- EXERCISE GOAL: Skip the pictures. Return exactly the lines from the one containing "Given: Open the Nepal Police Club team page" through the end of the entries below.

(Dataset records)
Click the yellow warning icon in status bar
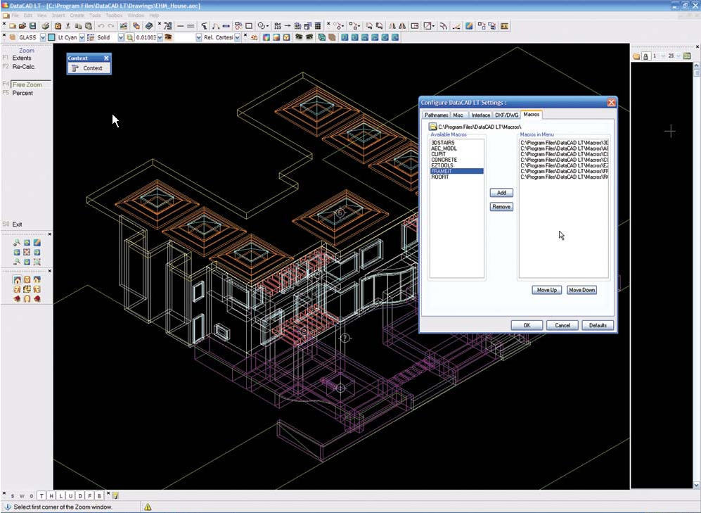 click(x=148, y=507)
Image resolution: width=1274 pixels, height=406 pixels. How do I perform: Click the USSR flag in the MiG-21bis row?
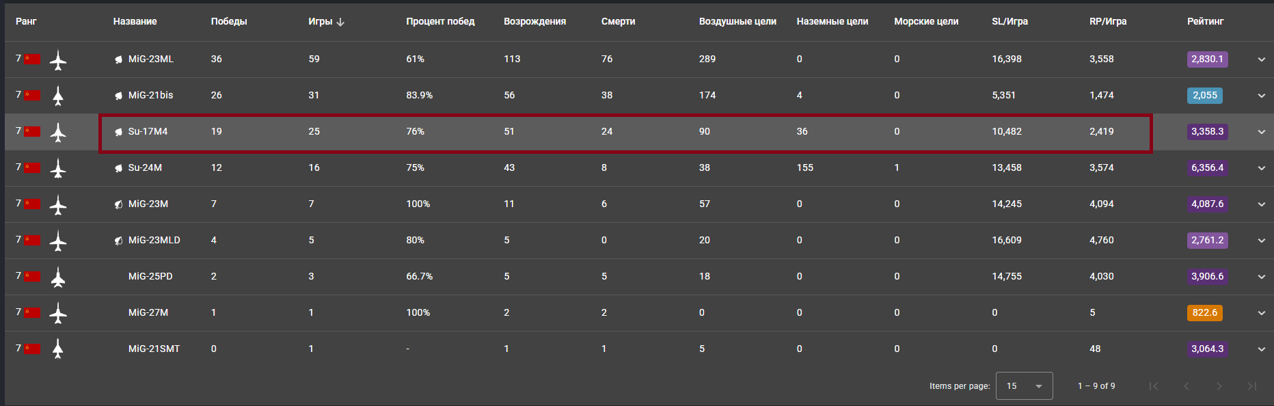32,95
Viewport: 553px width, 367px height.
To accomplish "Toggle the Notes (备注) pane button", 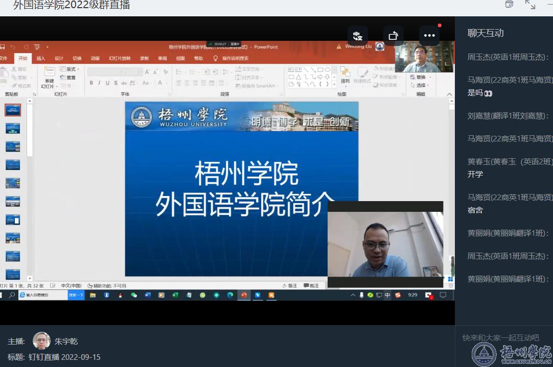I will point(289,286).
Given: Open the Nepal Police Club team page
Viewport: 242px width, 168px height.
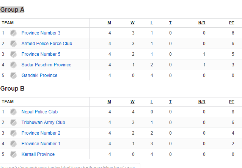Looking at the screenshot, I should pos(39,112).
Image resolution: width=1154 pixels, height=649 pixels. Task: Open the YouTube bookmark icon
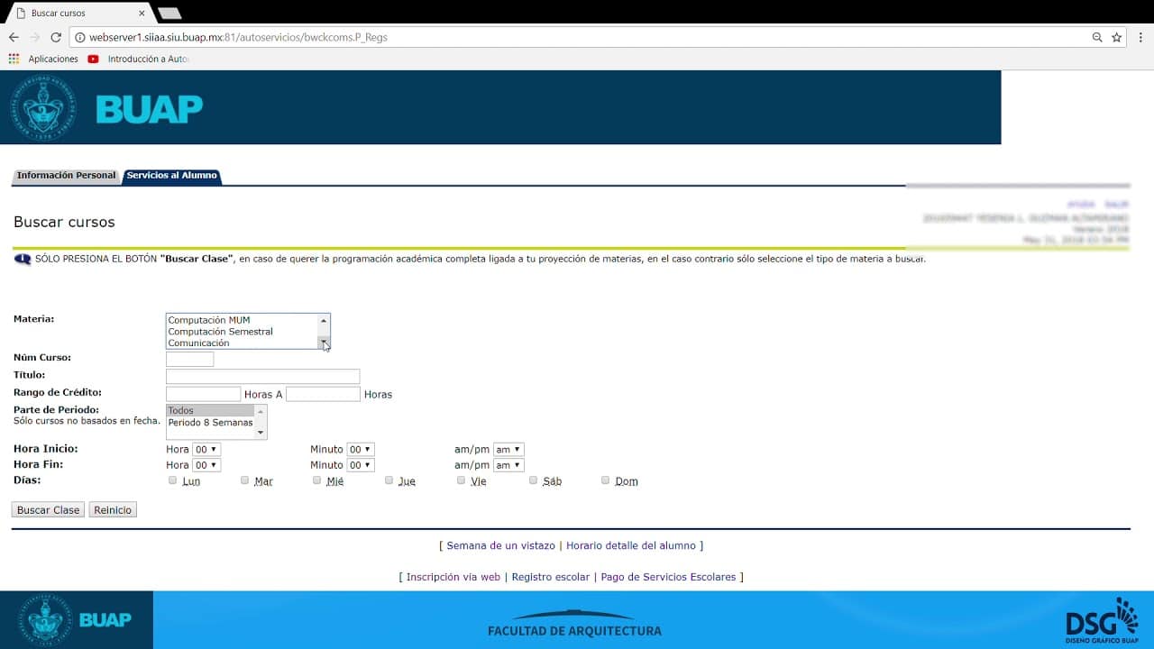[x=93, y=59]
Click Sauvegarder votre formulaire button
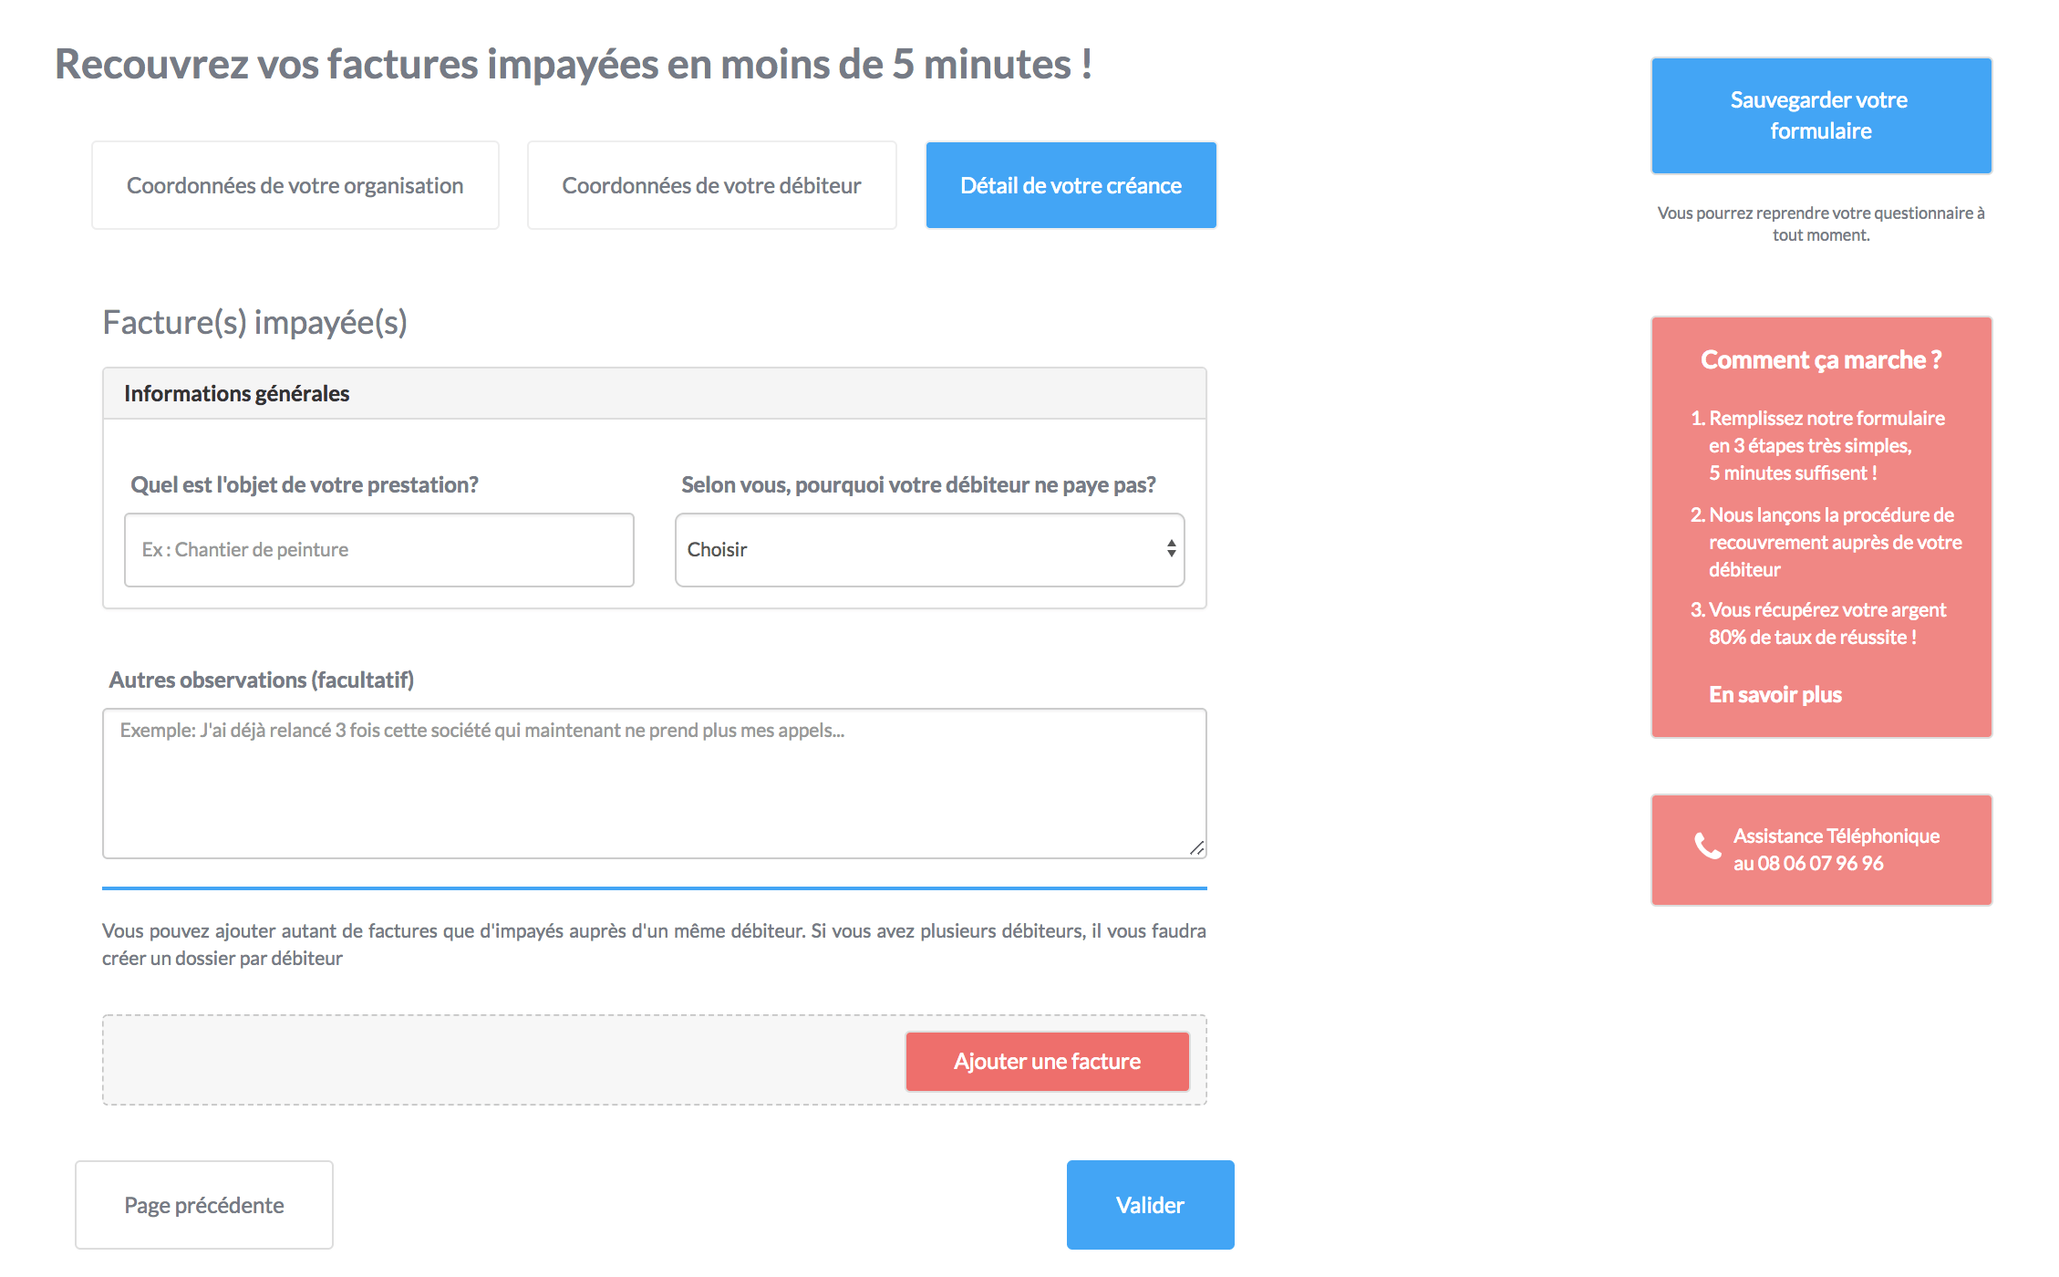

- ANSWER SPACE:
Given: Open the Nepal Police Club team page
Viewport: 242px width, 168px height.
Looking at the screenshot, I should pos(39,112).
Image resolution: width=1154 pixels, height=649 pixels. Task: Open the YouTube bookmark icon
[x=93, y=59]
Click Sauvegarder votre formulaire button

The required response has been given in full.